Commission Chairman Kevin Ensley said County Manager Bryant Morehead had been following the issue closely to ensure he understands all the guidelines before the county makes any decisions.
“To me, I think we need to use it for some kind of infrastructure — the jail expansion or a water and sewer project,” Ensley said. “Our county manager has asked the department heads for a list of priorities, but we haven’t reviewed any of that yet.”
When asked if the county might consider spending any of it on increasing pay for employees like other counties have done, Ensley said he was hesitant to take on a recurring cost using one-time funding because the county would have to find new revenue to continue paying higher personnel costs in a few years when the federal funding dries up.

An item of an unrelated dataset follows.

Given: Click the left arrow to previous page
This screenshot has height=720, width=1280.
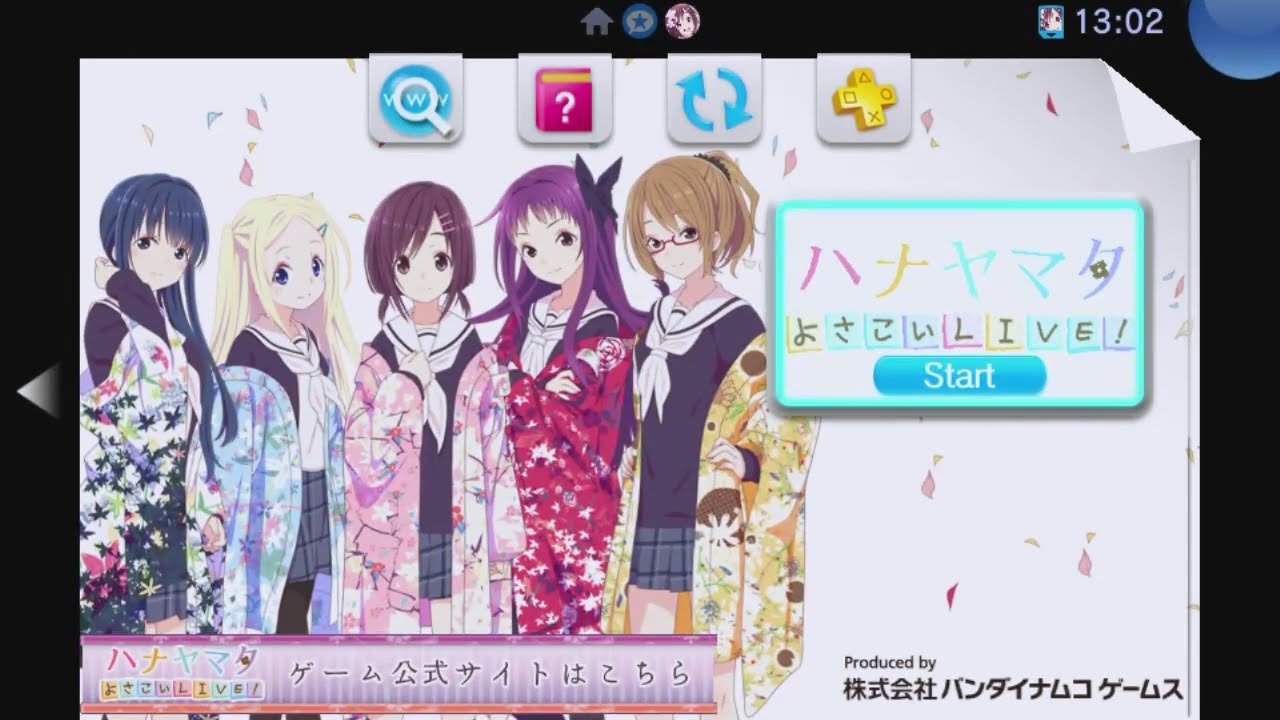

Ensley said the Southwestern Commission was partnering with Land of Sky Regional Council and Dogwood Health Trust to host a free workshop for members on Dec. 8. The workshop will further educate local government leaders on the American Rescue Plan Local Fiscal Recovery Funds and how they can use the funds based on the current guidelines and how they can maximize opportunities from these funding sources.
Speakers will include experts from UNC School of Government, N.C. Pandemic Recovery Office, N.C. Association of County Commissioners, and N.C. League of Municipalities as well as a panel of local government experts who have spent ARP funds successfully.
Maggie Valley will receive a total of $394,228 in ARP funding. The town has not yet allocated the money as it awaits the release of final rules on how the money can be used before making any decisions.
Town Manager Nathan Clark said that with the limited funds available to the small town, it will be beneficial to wait and see what the final rules are for how money from the ARP can be used before making any allocations.
The town board will discuss how best to use the money at a series of retreats at the end of January, at which time they will also receive any public input.
Waynesville Town Manager Rob Hites said the Board of Aldermen allocated its first payment of ARP funds in the 2021-22 budget and won’t allocate the remainder of its $3 million until next year’s fiscal budget. The second payment should be rolling in by next July.
“We spent a good amount of it on new police vehicles and we’ve set aside some for improvements to our water and sewer system,” he said. “We have a considerable amount of inflow issues from broken pipes that date back to the second World War.”
The town has borrowed $19 million to renovate its aging water and sewer plant — something the state is requiring to without providing any additional funding make such a large project possible.
“So we’ve got an unfunded mandate,” Hites said.
He said the town will be looking for additional funding sources to put toward the project, including looking into the ability to receive some of the state’s ARP allocation.
“In the far west, we sometimes think the state sometimes forgets us, but personally I’d like to get a proportion of the money the federal government has sent to the state to help with water and sewer projects through the new infrastructural bill just enacted,” he said.
The town chose to fund raises for employees through the general fund since it’s a reccurring expense.
Canton received $1.27 million in ARP funding. The town maintains that it will use most of the funding to buy a fire truck, though an official decision has not yet been made.
“We are still waiting on the final treasury guidance to make determinations on the ARPA money, but would like to use it for first responder equipment and infrastructure, pending approval as a reimbursable expenditures,” said Canton Town Manager Nick Scheuer.
Staff writer Hannah McLeod contributed to this report.